═══ Given records ═══
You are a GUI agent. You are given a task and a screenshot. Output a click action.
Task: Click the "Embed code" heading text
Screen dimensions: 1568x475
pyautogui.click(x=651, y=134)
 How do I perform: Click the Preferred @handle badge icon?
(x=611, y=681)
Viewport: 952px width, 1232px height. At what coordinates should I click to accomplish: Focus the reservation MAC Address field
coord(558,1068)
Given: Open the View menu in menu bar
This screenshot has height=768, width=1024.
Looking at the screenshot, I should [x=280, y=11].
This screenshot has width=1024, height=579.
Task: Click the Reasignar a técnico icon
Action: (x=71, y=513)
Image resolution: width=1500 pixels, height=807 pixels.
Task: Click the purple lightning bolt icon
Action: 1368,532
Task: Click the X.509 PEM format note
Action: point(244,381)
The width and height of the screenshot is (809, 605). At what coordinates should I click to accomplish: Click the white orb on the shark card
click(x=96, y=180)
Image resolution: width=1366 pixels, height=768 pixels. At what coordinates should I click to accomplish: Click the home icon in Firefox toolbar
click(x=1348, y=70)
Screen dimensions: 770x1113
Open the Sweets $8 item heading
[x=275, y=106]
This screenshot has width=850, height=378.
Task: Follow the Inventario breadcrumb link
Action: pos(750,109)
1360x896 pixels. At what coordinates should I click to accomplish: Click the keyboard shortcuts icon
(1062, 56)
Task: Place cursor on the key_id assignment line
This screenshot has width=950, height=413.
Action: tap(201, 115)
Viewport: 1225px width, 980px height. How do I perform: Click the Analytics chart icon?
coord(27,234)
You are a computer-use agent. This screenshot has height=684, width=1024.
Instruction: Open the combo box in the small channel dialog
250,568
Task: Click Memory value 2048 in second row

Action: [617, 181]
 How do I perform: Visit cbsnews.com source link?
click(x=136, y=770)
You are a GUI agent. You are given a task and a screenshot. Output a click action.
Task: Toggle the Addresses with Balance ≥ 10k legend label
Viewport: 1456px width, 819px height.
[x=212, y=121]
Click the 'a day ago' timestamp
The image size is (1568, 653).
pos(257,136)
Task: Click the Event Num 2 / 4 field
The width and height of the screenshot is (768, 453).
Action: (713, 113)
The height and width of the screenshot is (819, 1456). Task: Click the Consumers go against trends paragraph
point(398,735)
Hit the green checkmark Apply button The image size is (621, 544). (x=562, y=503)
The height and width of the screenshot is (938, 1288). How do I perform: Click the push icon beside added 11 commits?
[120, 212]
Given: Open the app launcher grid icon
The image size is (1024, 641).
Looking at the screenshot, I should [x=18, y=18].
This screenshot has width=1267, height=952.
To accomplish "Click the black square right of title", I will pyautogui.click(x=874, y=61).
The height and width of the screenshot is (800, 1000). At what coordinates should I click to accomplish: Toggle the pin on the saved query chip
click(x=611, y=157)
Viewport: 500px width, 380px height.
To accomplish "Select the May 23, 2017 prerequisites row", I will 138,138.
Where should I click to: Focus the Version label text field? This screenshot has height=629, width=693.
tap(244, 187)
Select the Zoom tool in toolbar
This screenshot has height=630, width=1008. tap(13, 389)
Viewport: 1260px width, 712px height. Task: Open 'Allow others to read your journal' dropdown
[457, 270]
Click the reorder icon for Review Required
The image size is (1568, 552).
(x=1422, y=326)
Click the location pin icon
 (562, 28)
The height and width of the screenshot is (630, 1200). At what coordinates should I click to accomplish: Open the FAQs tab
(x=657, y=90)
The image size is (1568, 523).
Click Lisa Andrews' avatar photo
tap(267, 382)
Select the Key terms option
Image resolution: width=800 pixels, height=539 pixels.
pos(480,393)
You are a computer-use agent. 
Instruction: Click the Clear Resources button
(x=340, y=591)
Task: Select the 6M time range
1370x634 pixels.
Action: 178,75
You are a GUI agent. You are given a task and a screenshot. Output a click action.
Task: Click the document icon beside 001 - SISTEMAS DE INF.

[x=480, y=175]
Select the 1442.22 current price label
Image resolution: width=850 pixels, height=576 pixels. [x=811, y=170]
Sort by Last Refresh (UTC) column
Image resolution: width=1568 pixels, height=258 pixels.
═══
#### The task
All the lines above should come back exactly as written.

#### Exercise result
You are a GUI agent. You are given a task and a screenshot. Output a click action.
Task: Click the "Embed code" heading text
Screen dimensions: 1568x475
pyautogui.click(x=651, y=134)
 How do I perform: Click the Preferred @handle badge icon?
(x=611, y=681)
Viewport: 952px width, 1232px height. At what coordinates should I click to accomplish: Focus the reservation MAC Address field
coord(558,1068)
Given: Open the View menu in menu bar
This screenshot has height=768, width=1024.
Looking at the screenshot, I should [x=280, y=11].
This screenshot has width=1024, height=579.
Task: Click the Reasignar a técnico icon
Action: (x=71, y=513)
Image resolution: width=1500 pixels, height=807 pixels.
Task: Click the purple lightning bolt icon
Action: 1368,532
Task: Click the X.509 PEM format note
Action: point(244,381)
The width and height of the screenshot is (809, 605). At what coordinates should I click to accomplish: Click the white orb on the shark card
click(x=96, y=180)
Image resolution: width=1366 pixels, height=768 pixels. At what coordinates should I click to accomplish: Click the home icon in Firefox toolbar
click(x=1348, y=70)
Screen dimensions: 770x1113
Open the Sweets $8 item heading
[x=275, y=106]
This screenshot has width=850, height=378.
Task: Follow the Inventario breadcrumb link
Action: pos(750,109)
1360x896 pixels. At what coordinates should I click to accomplish: Click the keyboard shortcuts icon
(1062, 56)
Task: Place cursor on the key_id assignment line
This screenshot has width=950, height=413.
Action: tap(201, 115)
Viewport: 1225px width, 980px height. How do I perform: Click the Analytics chart icon?
coord(27,234)
You are a computer-use agent. This screenshot has height=684, width=1024.
Instruction: Open the combo box in the small channel dialog
250,568
Task: Click Memory value 2048 in second row

Action: [617, 181]
 How do I perform: Visit cbsnews.com source link?
click(x=136, y=770)
You are a GUI agent. You are given a task and a screenshot. Output a click action.
Task: Toggle the Addresses with Balance ≥ 10k legend label
Viewport: 1456px width, 819px height.
[x=212, y=121]
Click the 'a day ago' timestamp
The image size is (1568, 653).
pos(257,136)
Task: Click the Event Num 2 / 4 field
The width and height of the screenshot is (768, 453).
Action: (713, 113)
The height and width of the screenshot is (819, 1456). Task: Click the Consumers go against trends paragraph
point(398,735)
Hit the green checkmark Apply button The image size is (621, 544). (x=562, y=503)
The height and width of the screenshot is (938, 1288). How do I perform: Click the push icon beside added 11 commits?
[120, 212]
Given: Open the app launcher grid icon
The image size is (1024, 641).
Looking at the screenshot, I should [x=18, y=18].
This screenshot has width=1267, height=952.
To accomplish "Click the black square right of title", I will pyautogui.click(x=874, y=61).
The height and width of the screenshot is (800, 1000). At what coordinates should I click to accomplish: Toggle the pin on the saved query chip
click(x=611, y=157)
Viewport: 500px width, 380px height.
To accomplish "Select the May 23, 2017 prerequisites row", I will 138,138.
Where should I click to: Focus the Version label text field? This screenshot has height=629, width=693.
tap(244, 187)
Select the Zoom tool in toolbar
This screenshot has height=630, width=1008. tap(13, 389)
Viewport: 1260px width, 712px height. Task: Open 'Allow others to read your journal' dropdown
[457, 270]
Click the reorder icon for Review Required
The image size is (1568, 552).
(x=1422, y=326)
Click the location pin icon
 (562, 28)
The height and width of the screenshot is (630, 1200). At what coordinates should I click to accomplish: Open the FAQs tab
(x=657, y=90)
The image size is (1568, 523).
Click Lisa Andrews' avatar photo
tap(267, 382)
Select the Key terms option
Image resolution: width=800 pixels, height=539 pixels.
pos(480,393)
You are a computer-use agent. 
Instruction: Click the Clear Resources button
(x=340, y=591)
Task: Select the 6M time range
1370x634 pixels.
Action: 178,75
You are a GUI agent. You are given a task and a screenshot. Output a click action.
Task: Click the document icon beside 001 - SISTEMAS DE INF.

[x=480, y=175]
Select the 1442.22 current price label
Image resolution: width=850 pixels, height=576 pixels. [x=811, y=170]
Sort by Last Refresh (UTC) column
Image resolution: width=1568 pixels, height=258 pixels.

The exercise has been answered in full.